When the engine has stopped, the decompression valve 30 opens in that the spring 42 displaces the valve member 40 from its closed to its open position. It is important that the opening takes place without any essential delay in order to facilitate immediate restart of the engine, if required. Therefore, the underpressure in the valve cylinder 33 must be restored rapidly to atmospheric pressure, and to this end the valve piston 34 has a small gap 45 allowing a controlled flow of atmospheric air to pass the piston 34. The air flow is preferably selected so as to open the valve member 40 within a preferred, short period of time, for example 1-2 seconds after the engine has stopped. Instead of the gap 45, a corresponding bleed opening allowing a controlled entry of atmospheric air may be provided in the conduit 37 between the valve cylinder 33 and the check valve 38.

The present invention is not restricted to the preferred embodiment shown in the drawings but can be varied within the scope of the appended claims. As an example, the number, position and orientation of the conduits or ducts and their associated ports may be as disclosed in anyone of US 2002/0043227 Al, US 2003/ 0029398 Al, WO 2004/005692 Al, WO 2008/111880 Al and US 6,928,996 B2, if desired. For instance, the additional air valve 19 could be controlled independently from the throttle valve 14 of the carburetor.

For instance, the shown embodiment is a so called piston-ported engine considering the supply of additional air. However, the engines could have their additional air supplied directly to their transfer ducts 3 through check valves, also called Reed valves.

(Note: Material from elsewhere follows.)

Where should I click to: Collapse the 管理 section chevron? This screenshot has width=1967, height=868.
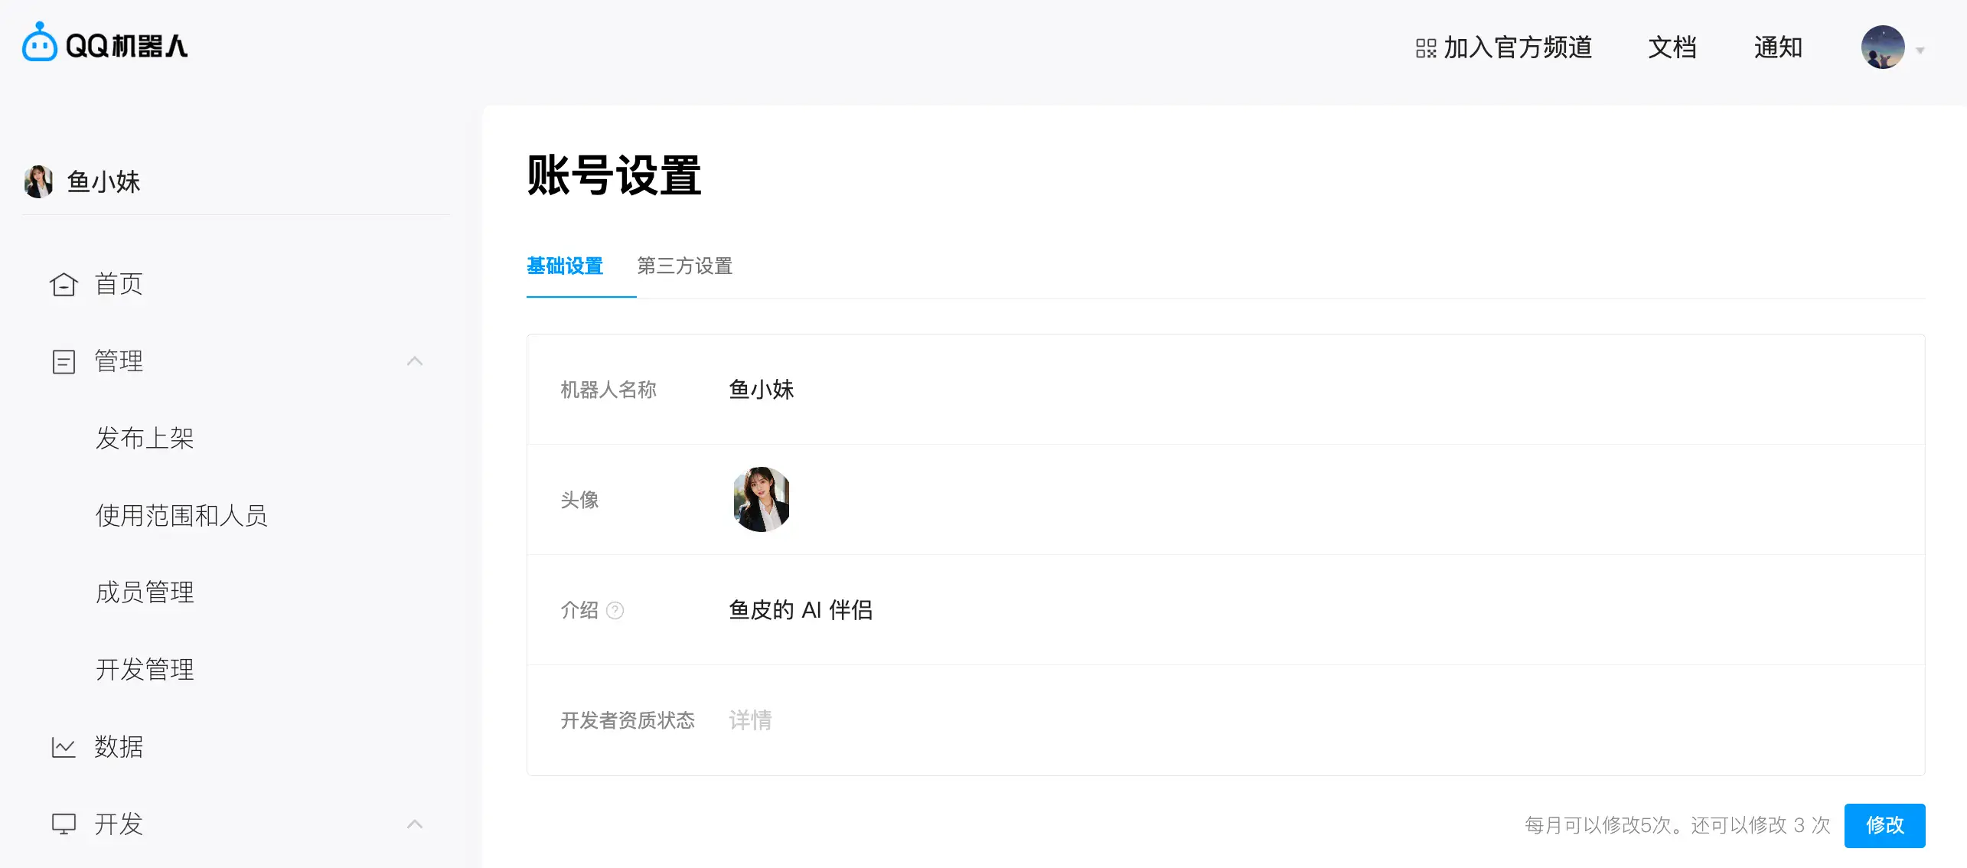tap(415, 361)
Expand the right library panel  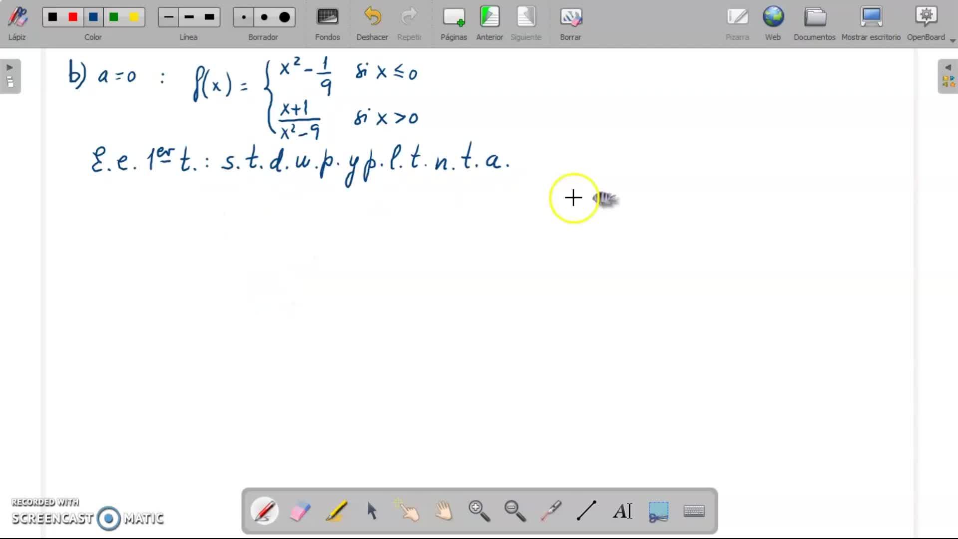(948, 76)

Also in this case, the feed of air would be improved by giving improved conditions at different speeds for feeding of the additional air. INDUSTRIAL APPLICABILITY

The invention is applicable for providing a longer service life and a better function to automatic decompression valve arrangements in small crankcase-scavenged two-stroke engines used primarily in handheld working tools, such as chains aws, for example.